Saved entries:
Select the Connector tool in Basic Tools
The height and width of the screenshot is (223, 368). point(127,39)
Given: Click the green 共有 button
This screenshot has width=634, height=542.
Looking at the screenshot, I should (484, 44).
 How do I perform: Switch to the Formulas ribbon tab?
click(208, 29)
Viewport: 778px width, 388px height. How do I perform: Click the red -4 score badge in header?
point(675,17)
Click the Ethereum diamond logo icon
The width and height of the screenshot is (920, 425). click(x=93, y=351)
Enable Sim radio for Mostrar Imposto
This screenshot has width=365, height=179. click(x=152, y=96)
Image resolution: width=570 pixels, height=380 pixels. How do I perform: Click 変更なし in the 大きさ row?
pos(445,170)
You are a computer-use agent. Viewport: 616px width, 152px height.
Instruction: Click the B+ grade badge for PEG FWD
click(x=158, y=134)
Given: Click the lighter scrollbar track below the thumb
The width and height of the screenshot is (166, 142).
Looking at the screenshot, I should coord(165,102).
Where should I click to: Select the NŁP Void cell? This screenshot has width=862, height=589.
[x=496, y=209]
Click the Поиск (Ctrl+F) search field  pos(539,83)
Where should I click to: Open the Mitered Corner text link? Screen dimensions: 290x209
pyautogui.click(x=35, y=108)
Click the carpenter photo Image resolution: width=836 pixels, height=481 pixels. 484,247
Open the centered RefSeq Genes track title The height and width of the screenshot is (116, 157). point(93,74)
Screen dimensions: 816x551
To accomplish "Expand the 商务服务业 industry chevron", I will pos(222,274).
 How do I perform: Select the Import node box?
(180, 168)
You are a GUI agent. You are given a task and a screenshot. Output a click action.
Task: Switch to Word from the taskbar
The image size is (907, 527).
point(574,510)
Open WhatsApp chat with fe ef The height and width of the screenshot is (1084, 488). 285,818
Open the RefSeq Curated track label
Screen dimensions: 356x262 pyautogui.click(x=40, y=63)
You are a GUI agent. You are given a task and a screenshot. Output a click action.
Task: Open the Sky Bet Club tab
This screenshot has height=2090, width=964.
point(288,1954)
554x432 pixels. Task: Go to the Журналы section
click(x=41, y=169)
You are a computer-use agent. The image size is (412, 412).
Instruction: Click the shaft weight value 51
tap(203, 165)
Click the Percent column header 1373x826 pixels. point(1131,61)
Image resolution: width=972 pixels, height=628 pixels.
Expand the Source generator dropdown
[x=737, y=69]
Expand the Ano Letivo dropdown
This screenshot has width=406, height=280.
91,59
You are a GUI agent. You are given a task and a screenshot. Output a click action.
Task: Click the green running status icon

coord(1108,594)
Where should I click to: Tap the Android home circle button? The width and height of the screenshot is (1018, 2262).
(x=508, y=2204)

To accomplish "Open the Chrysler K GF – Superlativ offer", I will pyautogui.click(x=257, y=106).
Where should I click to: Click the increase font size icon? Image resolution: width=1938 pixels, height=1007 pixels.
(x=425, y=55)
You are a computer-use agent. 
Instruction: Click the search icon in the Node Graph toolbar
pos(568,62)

- Action item
The answer must be every record above, repeated exactly as written.

- Expected output
Select the Connector tool in Basic Tools
The height and width of the screenshot is (223, 368). point(127,39)
Given: Click the green 共有 button
This screenshot has width=634, height=542.
Looking at the screenshot, I should (484, 44).
 How do I perform: Switch to the Formulas ribbon tab?
click(208, 29)
Viewport: 778px width, 388px height. How do I perform: Click the red -4 score badge in header?
point(675,17)
Click the Ethereum diamond logo icon
The width and height of the screenshot is (920, 425). click(x=93, y=351)
Enable Sim radio for Mostrar Imposto
This screenshot has width=365, height=179. click(x=152, y=96)
Image resolution: width=570 pixels, height=380 pixels. How do I perform: Click 変更なし in the 大きさ row?
pos(445,170)
You are a computer-use agent. Viewport: 616px width, 152px height.
Instruction: Click the B+ grade badge for PEG FWD
click(x=158, y=134)
Given: Click the lighter scrollbar track below the thumb
The width and height of the screenshot is (166, 142).
Looking at the screenshot, I should coord(165,102).
Where should I click to: Select the NŁP Void cell? This screenshot has width=862, height=589.
[x=496, y=209]
Click the Поиск (Ctrl+F) search field  pos(539,83)
Where should I click to: Open the Mitered Corner text link? Screen dimensions: 290x209
pyautogui.click(x=35, y=108)
Click the carpenter photo Image resolution: width=836 pixels, height=481 pixels. 484,247
Open the centered RefSeq Genes track title The height and width of the screenshot is (116, 157). point(93,74)
Screen dimensions: 816x551
To accomplish "Expand the 商务服务业 industry chevron", I will pos(222,274).
 How do I perform: Select the Import node box?
(180, 168)
You are a GUI agent. You are given a task and a screenshot. Output a click action.
Task: Switch to Word from the taskbar
The image size is (907, 527).
point(574,510)
Open WhatsApp chat with fe ef The height and width of the screenshot is (1084, 488). 285,818
Open the RefSeq Curated track label
Screen dimensions: 356x262 pyautogui.click(x=40, y=63)
You are a GUI agent. You are given a task and a screenshot. Output a click action.
Task: Open the Sky Bet Club tab
This screenshot has height=2090, width=964.
point(288,1954)
554x432 pixels. Task: Go to the Журналы section
click(x=41, y=169)
You are a computer-use agent. The image size is (412, 412).
Instruction: Click the shaft weight value 51
tap(203, 165)
Click the Percent column header 1373x826 pixels. point(1131,61)
Image resolution: width=972 pixels, height=628 pixels.
Expand the Source generator dropdown
[x=737, y=69]
Expand the Ano Letivo dropdown
This screenshot has width=406, height=280.
91,59
You are a GUI agent. You are given a task and a screenshot. Output a click action.
Task: Click the green running status icon

coord(1108,594)
Where should I click to: Tap the Android home circle button? The width and height of the screenshot is (1018, 2262).
(x=508, y=2204)

To accomplish "Open the Chrysler K GF – Superlativ offer", I will pyautogui.click(x=257, y=106).
Where should I click to: Click the increase font size icon? Image resolution: width=1938 pixels, height=1007 pixels.
(x=425, y=55)
You are a computer-use agent. 
Instruction: Click the search icon in the Node Graph toolbar
pos(568,62)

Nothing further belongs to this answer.